In Ayurvedic Medicine, Prevention is Key
Of course, the concept of prevention is not strictly relegated to Ayurveda. Changing your lifestyle to include more live foods, vegetables, and organic, grass-fed meats while reducing processed foods is part of it. In addition, reducing stress, getting adequate amounts of sleep and exercise, reducing your toxic burden, and fortifying the body with quality supplements are all good practices for health and vitality no matter who you are.
These days, more people are learning about ancient systems such as Ayurveda in order to provide an overall game plan for preventing cancer. They are doing this not only for their physical health, but for a quality life in general. Today all over the world, millions of people practice daily stretching, meditation & prayer, and take healing herbs associated with Ayurveda every day.

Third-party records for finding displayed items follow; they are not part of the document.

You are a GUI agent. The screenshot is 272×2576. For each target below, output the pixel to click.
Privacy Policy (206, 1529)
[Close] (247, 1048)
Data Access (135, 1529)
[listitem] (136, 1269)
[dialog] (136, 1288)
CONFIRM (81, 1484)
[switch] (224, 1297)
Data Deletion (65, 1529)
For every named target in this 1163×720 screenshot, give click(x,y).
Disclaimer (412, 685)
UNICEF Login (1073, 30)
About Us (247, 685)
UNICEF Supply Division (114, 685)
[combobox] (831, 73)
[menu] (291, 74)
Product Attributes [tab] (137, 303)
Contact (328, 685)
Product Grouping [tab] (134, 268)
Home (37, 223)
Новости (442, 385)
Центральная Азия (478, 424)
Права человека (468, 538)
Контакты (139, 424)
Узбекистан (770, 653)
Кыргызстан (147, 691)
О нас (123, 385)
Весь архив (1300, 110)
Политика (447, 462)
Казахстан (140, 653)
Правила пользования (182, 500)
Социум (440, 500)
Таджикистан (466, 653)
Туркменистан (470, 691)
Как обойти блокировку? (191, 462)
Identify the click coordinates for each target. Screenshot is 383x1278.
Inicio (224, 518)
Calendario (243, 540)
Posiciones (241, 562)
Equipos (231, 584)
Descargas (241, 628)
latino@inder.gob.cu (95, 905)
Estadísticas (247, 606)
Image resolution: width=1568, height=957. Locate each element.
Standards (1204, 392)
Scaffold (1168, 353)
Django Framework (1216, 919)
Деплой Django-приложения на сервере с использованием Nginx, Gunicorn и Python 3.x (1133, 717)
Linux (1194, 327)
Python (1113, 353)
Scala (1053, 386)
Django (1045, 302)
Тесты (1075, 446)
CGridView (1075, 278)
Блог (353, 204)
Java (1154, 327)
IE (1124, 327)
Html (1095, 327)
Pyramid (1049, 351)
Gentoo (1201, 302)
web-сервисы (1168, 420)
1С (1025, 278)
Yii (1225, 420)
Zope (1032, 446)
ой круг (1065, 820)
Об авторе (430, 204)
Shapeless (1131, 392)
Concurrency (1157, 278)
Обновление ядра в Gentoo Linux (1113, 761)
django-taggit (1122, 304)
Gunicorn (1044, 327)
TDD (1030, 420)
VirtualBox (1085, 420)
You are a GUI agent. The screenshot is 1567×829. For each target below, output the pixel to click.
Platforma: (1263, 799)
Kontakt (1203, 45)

6 Ayurvedic Medicine Modalities You May Have Never Heard Of
There may be some Ayurvedic modalities you may not be as familiar with, however:
Abhyanga means massage and is a key part of Ayurvedic therapy. It usually involves oils prepared with specialized Ayurvedic herbs and essential oils for lymph drainage, detox, and relaxation.
Shirodhara is a kind of massage that is done by gently pouring warm herbalized oil over the forehead. Shirodhara is said to synchronize brain waves patterns and help to coordinate and calm the body as well the mind. For those who wish to prevent breast cancer, Stanya Shodhana massage uses castor, coconut, olive, or other herbalized or non-herbalized oils to gently massage the breast area. This is for detoxification and to help immobilize accumulated toxins in the mammary glands.
Swedana is an herbalized steam bath. In this procedure, the head and heart are kept cool while gentle hyperthermia is applied to the rest of the body. This procedure is said to remove both physical and emotional toxins lodged deep within the tissues.
This is dry lymphatic skin brushing. This procedure helps increase circulation and cleanses the pores of the skin.
Basti is an enema using Ayurvedic herbs in order to pull toxins out of the colon.
Panchakarma means “five treatments.” It is designed to use up to five of the above modalities (and others not mentioned) in order to engage all five senses for a deeply detoxifying experience for mind, body and soul. Panchakarma is individually tuned to each individual’s health needs. Check with an Ayurvedic center near you to see if they offer this service. Basti (enema) is usually performed at the end of a Panchakarma treatment in order to get rid of loosened impurities. It is also used to introduce Ayurvedic medicines into the blood and tissues in the most effective way possible.
Ayurveda offers a rich body of information and practices for the health of the body, mind and spirit − indeed, this article barely scratched the surface of that knowledge. Ayurvedic treatment for cancer is an excellent adjunct to any healing journey and its contribution to what we now call the modern science of “natural healing” is beyond compare.